| Task to complete |
Print verbatim the lines of the entries from the one containing "Task: Click the 'sub3" to the last, inclusive, and no others.

[Stored dataset items]
● ● ● ● ● ● ●

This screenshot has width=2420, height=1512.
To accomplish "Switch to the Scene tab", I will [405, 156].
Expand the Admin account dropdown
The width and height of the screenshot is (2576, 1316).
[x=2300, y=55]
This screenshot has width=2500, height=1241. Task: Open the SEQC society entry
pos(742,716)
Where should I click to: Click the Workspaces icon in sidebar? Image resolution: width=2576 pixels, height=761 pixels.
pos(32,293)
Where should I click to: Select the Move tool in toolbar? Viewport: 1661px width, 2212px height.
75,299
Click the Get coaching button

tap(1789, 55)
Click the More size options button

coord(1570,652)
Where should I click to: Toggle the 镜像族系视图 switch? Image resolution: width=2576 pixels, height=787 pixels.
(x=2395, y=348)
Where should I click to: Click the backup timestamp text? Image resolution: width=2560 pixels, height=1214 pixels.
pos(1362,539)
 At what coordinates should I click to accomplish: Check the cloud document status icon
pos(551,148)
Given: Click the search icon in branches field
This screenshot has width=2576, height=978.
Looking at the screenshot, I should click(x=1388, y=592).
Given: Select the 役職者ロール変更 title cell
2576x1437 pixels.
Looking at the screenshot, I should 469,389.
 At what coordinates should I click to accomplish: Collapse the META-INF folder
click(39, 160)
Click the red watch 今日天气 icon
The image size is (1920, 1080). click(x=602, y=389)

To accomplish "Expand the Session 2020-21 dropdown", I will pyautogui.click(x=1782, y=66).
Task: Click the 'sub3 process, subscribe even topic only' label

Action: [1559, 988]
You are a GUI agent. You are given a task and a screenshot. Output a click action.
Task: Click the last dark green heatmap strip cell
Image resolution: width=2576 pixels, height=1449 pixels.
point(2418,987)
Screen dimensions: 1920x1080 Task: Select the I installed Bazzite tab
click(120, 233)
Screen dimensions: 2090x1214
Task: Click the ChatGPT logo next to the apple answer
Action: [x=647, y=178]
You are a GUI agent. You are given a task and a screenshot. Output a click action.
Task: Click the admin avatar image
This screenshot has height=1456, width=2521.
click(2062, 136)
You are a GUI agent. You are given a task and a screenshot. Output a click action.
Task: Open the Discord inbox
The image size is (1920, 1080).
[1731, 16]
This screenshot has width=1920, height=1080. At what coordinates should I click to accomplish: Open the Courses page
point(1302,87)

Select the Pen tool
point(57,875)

● ● ● ● ● ● ●

| Task solution |
Task: Click the 'sub3 process, subscribe even topic only' label

Action: [1559, 988]
You are a GUI agent. You are given a task and a screenshot. Output a click action.
Task: Click the last dark green heatmap strip cell
Image resolution: width=2576 pixels, height=1449 pixels.
point(2418,987)
Screen dimensions: 1920x1080 Task: Select the I installed Bazzite tab
click(120, 233)
Screen dimensions: 2090x1214
Task: Click the ChatGPT logo next to the apple answer
Action: [x=647, y=178]
You are a GUI agent. You are given a task and a screenshot. Output a click action.
Task: Click the admin avatar image
This screenshot has height=1456, width=2521.
click(2062, 136)
You are a GUI agent. You are given a task and a screenshot. Output a click action.
Task: Open the Discord inbox
The image size is (1920, 1080).
[1731, 16]
This screenshot has width=1920, height=1080. At what coordinates should I click to accomplish: Open the Courses page
point(1302,87)

Select the Pen tool
point(57,875)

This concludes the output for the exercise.